LOS ANGELES — End-of-life spending for Medicare beneficiaries varies widely based on geographic location, but individual patient preferences do not drive these regional variations, Dr. Amber E. Barnato reported at the annual meeting of the Society of General Internal Medicine.

For example, average per capita costs in the last 6 months of life among beneficiaries in Portland, Oregon, total $9,600, compared with $2,400 in Los Angeles, said Dr. Barnato, of the University of Pittsburgh.

A previous national survey with structured vignettes asking about patient preferences for treatment found that doctors in high-intensity regions are more likely to recommend tests and refer to specialists, and are less likely to recommend hospice care (Ann. Intern. Med. 2003;138:288–98).

The goal of her study was to determine if these different end-of-life practice patterns could be explained by patient preferences. The investigators surveyed a national probability sample of fee-for-service Medicare beneficiaries aged 65 years or older. Potential subjects were identified from the Medicare beneficiaries database for the entire United States; a sample of 3,845 people were asked to participate in the study, and 2,515 (65%) completed the survey.

The researchers asked respondents to imagine that they had less than 1 year to live because of a serious illness. Given this scenario, participants responded to questions about their preferences for active treatment, ventilator use, and palliative care.

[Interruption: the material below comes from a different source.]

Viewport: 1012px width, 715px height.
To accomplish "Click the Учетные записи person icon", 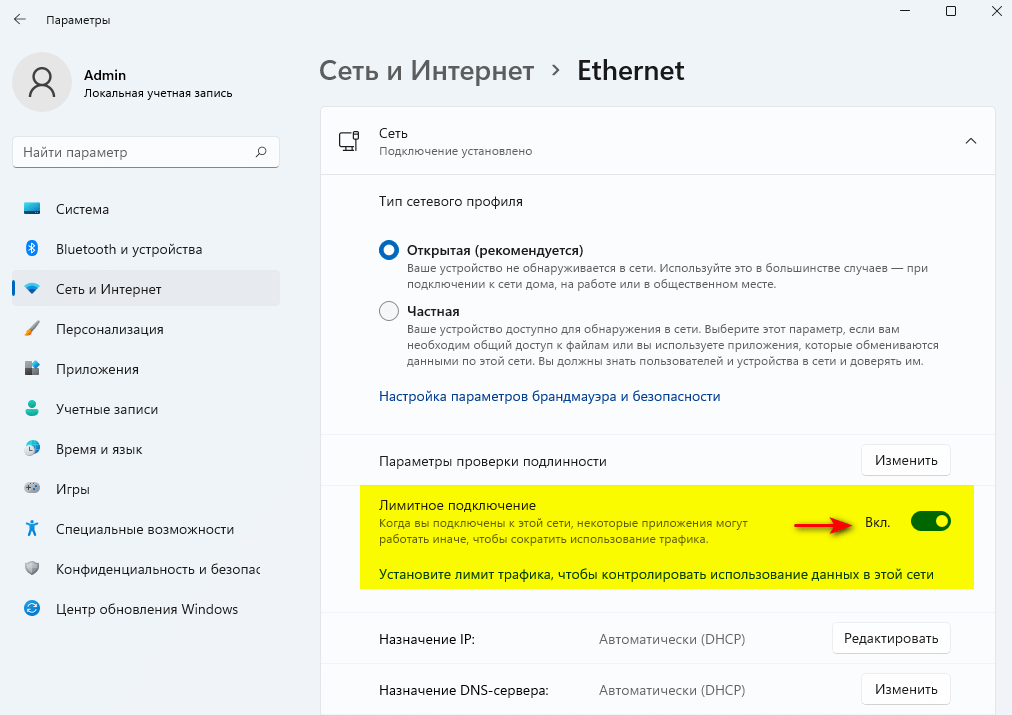I will click(32, 409).
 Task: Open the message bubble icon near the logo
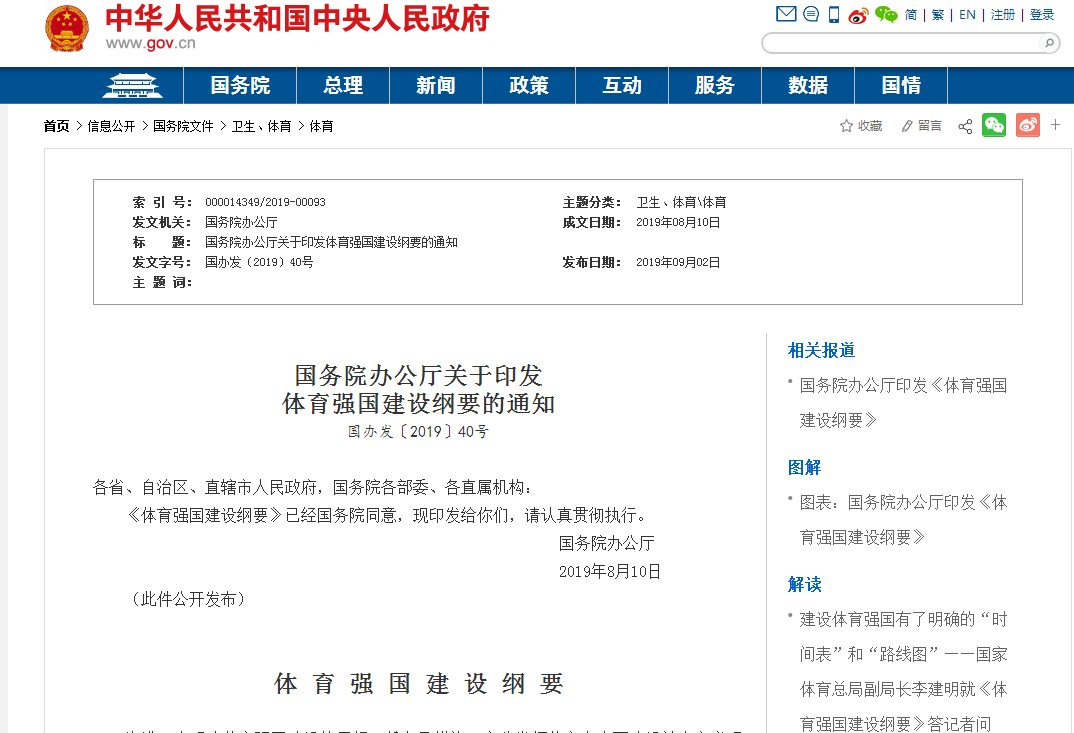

The mean age of respondents was 75.6 years, 42% of the respondents were male, and 82% were non-Hispanic white, 7% black, and 5% Hispanic.

Overall, 44% of participants said they worried about getting too little treatment in the last year of their lives, whereas 49% worried about getting too much treatment. A total of 16% would prefer potentially life-prolonging drugs that made them feel worse all the time, while 75% would prefer palliative drugs, even if they might shorten life.

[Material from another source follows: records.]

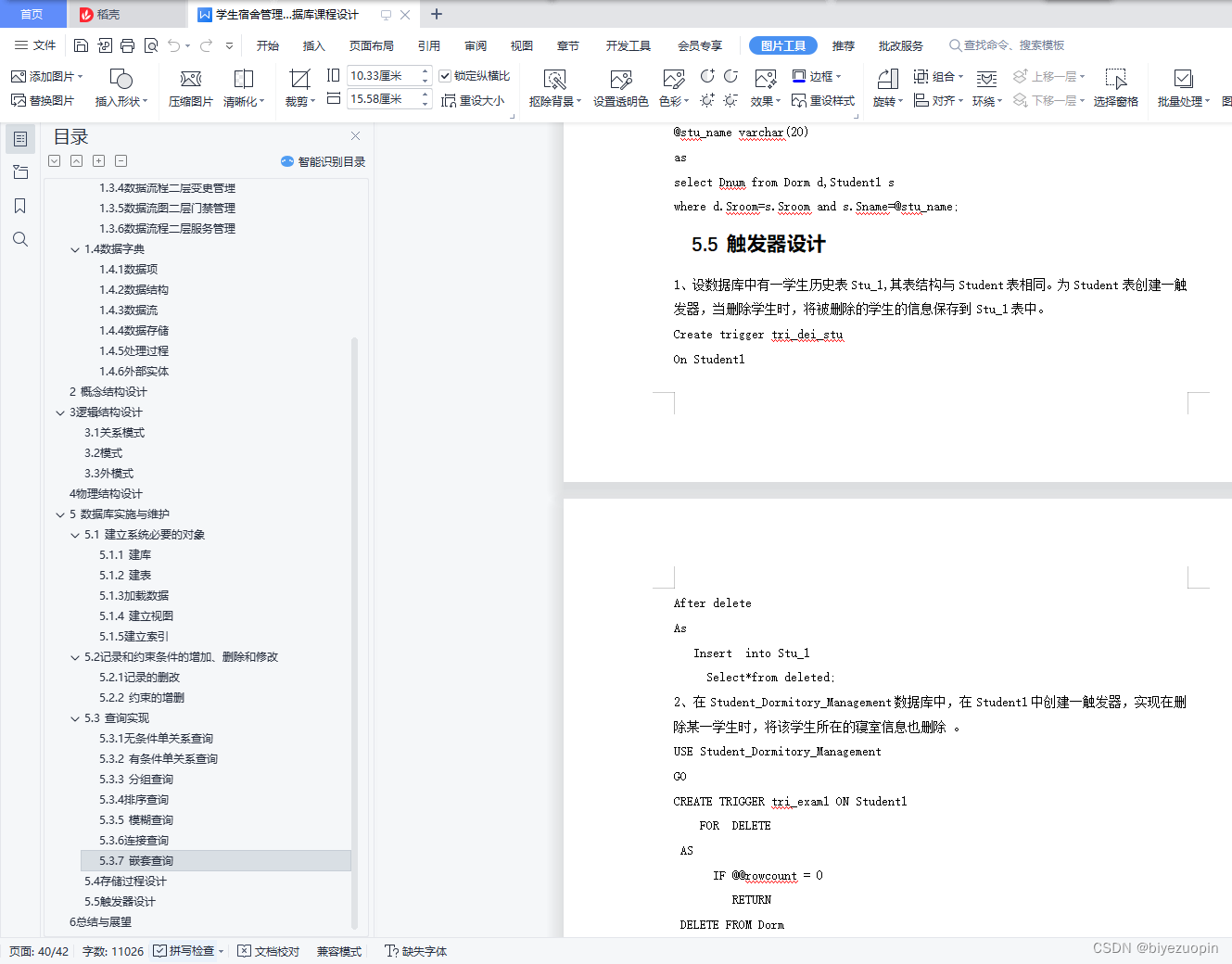Image resolution: width=1232 pixels, height=964 pixels.
Task: Collapse the 5.3 查询实现 tree node
Action: coord(74,717)
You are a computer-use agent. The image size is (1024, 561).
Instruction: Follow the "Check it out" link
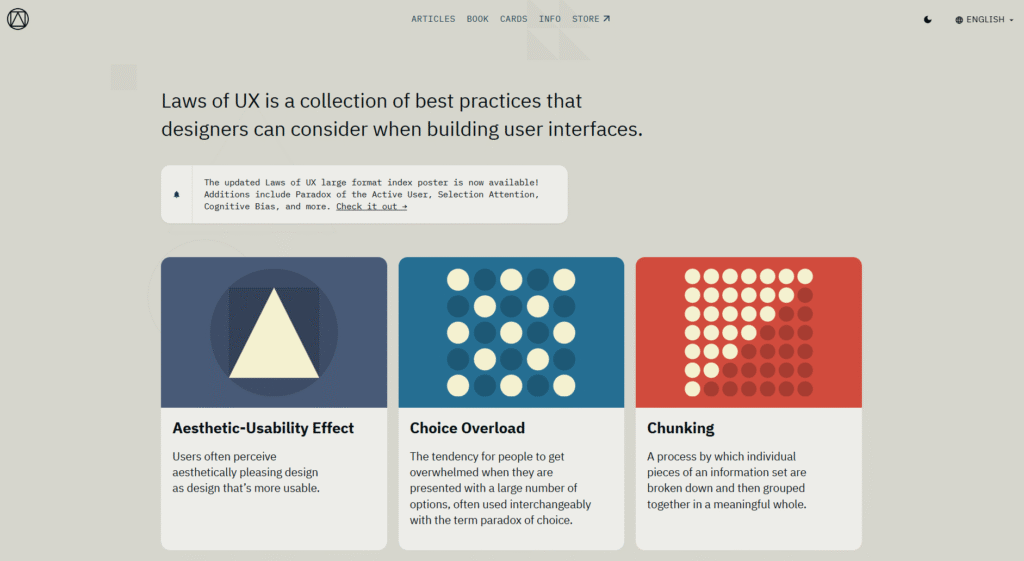(371, 207)
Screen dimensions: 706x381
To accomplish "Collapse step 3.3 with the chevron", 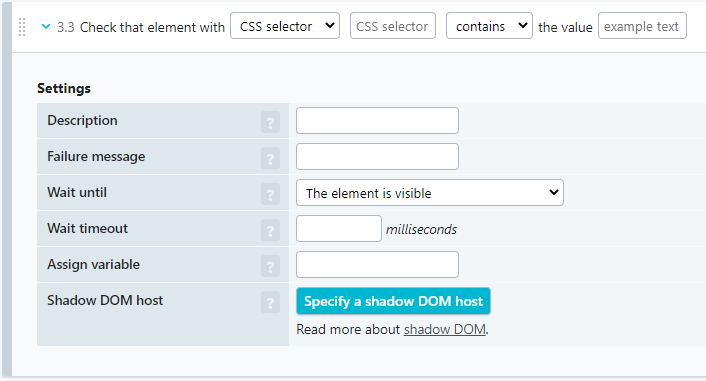I will coord(45,27).
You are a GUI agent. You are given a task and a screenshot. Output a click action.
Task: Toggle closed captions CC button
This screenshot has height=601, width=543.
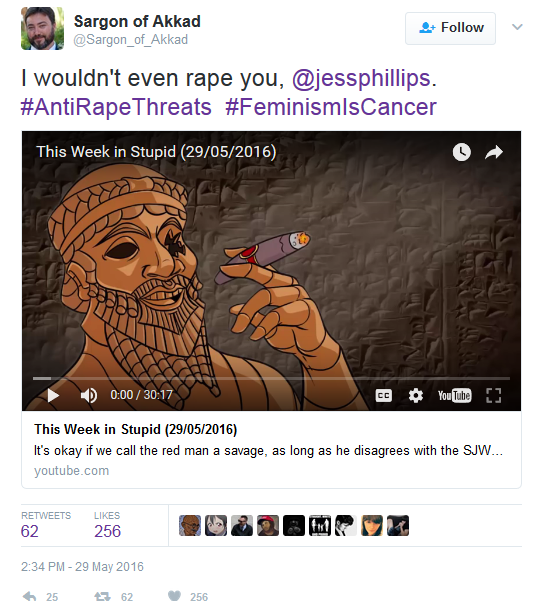384,396
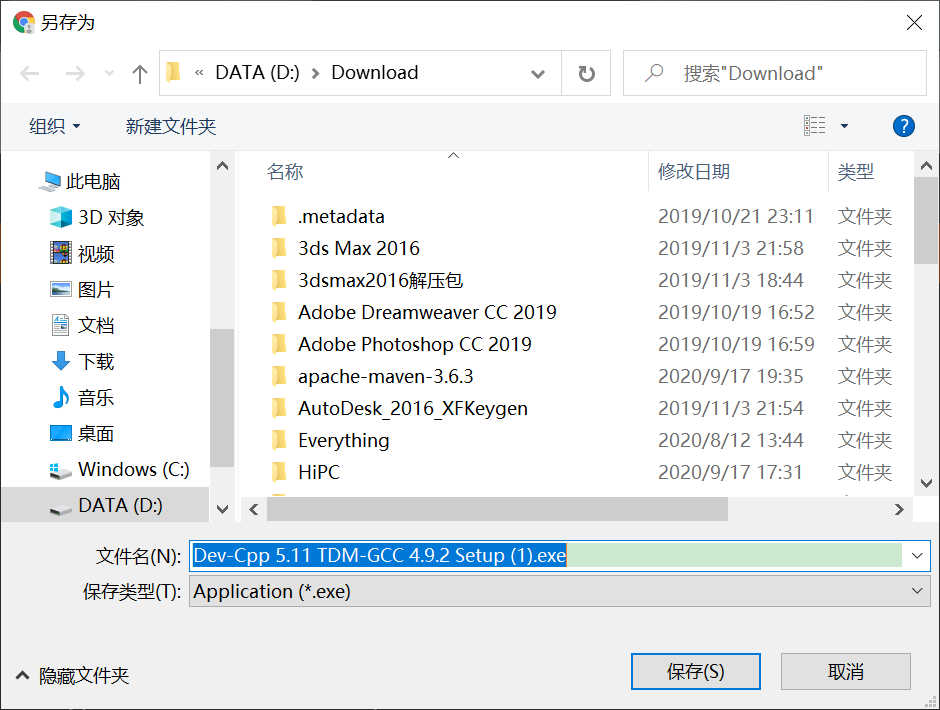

Thirteen percent of respondents would prefer mechanical ventilation if it would extend their life by 1 week, and 22% would prefer MV if it would extend life by 1 month. A large proportion of respondents thought the likelihood of returning to normal activity after being on a ventilator was high, according to Dr. Barnato. “There seems to be a correlation between wanting MV and believing that it is effective in returning you to normal activity. I think it's hard for patients to conceptualize what these things mean unless they have a family member who has been in the ICU,” she said.

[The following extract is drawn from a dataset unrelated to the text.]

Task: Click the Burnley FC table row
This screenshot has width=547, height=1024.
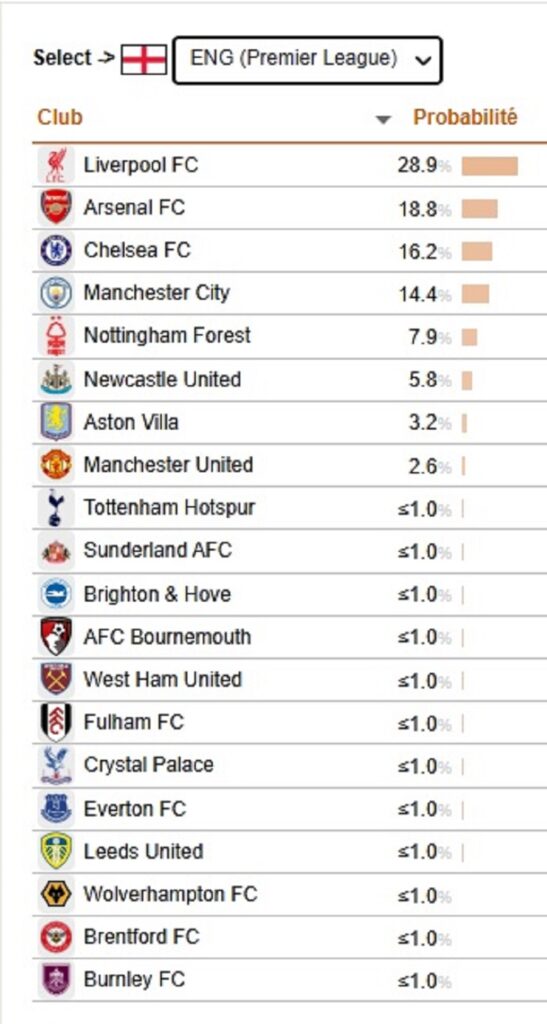Action: click(x=289, y=980)
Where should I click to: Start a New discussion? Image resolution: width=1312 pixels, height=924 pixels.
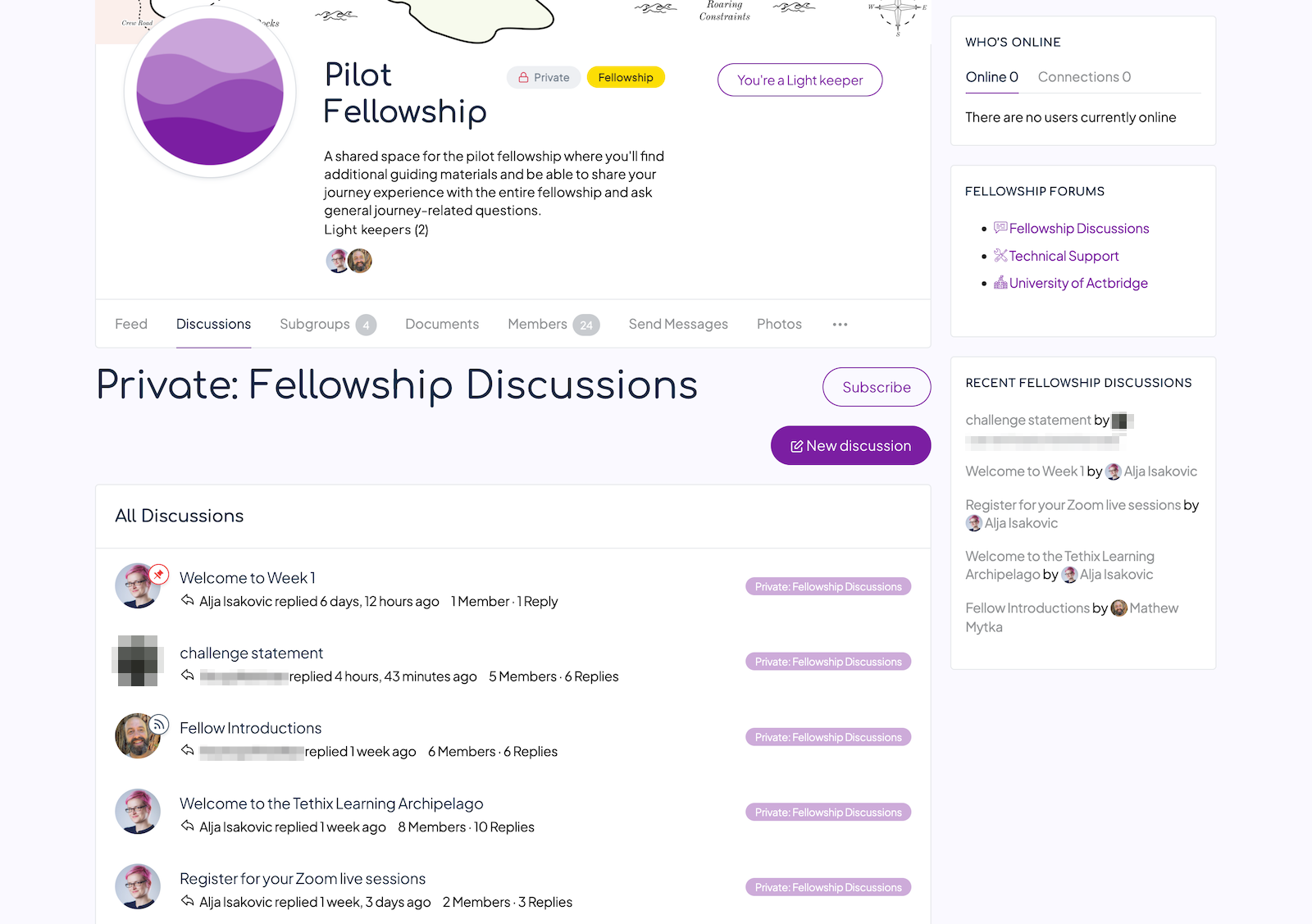pos(851,445)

The spending calculations were done with standardized prices—the End-of-Life Expenditure Index—in each U.S. hospital referral region, and the analyses were adjusted for age, gender, and race.

The original hypothesis, that individual preferences drive the regional variations in end-of-life spending, was not borne out by the data.

In general, participants' concerns about and preferences for end-of-life treatment were not significantly different among quintiles of the End-of-Life Expenditure Index, although in higher-intensity regions respondents were less likely to want palliative drugs that might shorten life. This exception no longer held, however, once multivariable analyses were adjusted for sociodemographic variables and health status.

A major limitation of this study was the 35% nonresponse rate. It is possible that the original hypothesis was not borne out because patterns of nonresponse differed by region.

The survey showed that almost all of Medicare enrollees worry that the amount of treatment they want in their last year of life will not align with what they will actually receive. When asked to choose, most of the participants said they would prefer treatment that would ease pain rather than extend life.